How to Implement Web Scraping in R

Introduction

Data is everything in today’s digital age, and we come across immense amounts of publicly available data on the internet. To create meaningful inferences, we need all these data together. There comes the role of web scraping.

We can collect the data from the web page using web scrapers. This article will teach how to implement a web scraper in R.

Why R?

Almost all programming languages can be used to create a web scraper. But R has got certain advantages when it comes to manipulating the extracted data.
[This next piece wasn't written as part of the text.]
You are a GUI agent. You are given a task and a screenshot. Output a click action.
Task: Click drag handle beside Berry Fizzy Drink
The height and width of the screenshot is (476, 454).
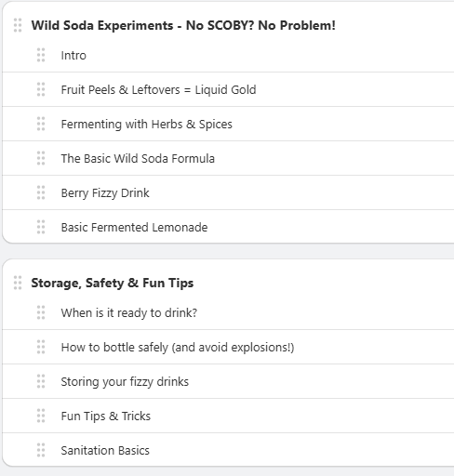coord(41,192)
The R has many libraries for data analysis and statistical modeling, which can be used for analyzing the collected data.

Installation

To install R in Linux, run the following commands in the terminal.

sudo apt update && sudo apt upgrade
sudo apt install r-base

To check the version, run the command

r --version

Install required libraries

In order to implement web scraping in R, we need the following libraries :

  • httr
  • rvest
  • parallel

Now let’s install these libraries. For that, launch the R console and run the following command.

install.packages("httr")

Note: To launch the R console, go to the terminal and type R or R.exe (for Windows OS).

The above code installs the package httr.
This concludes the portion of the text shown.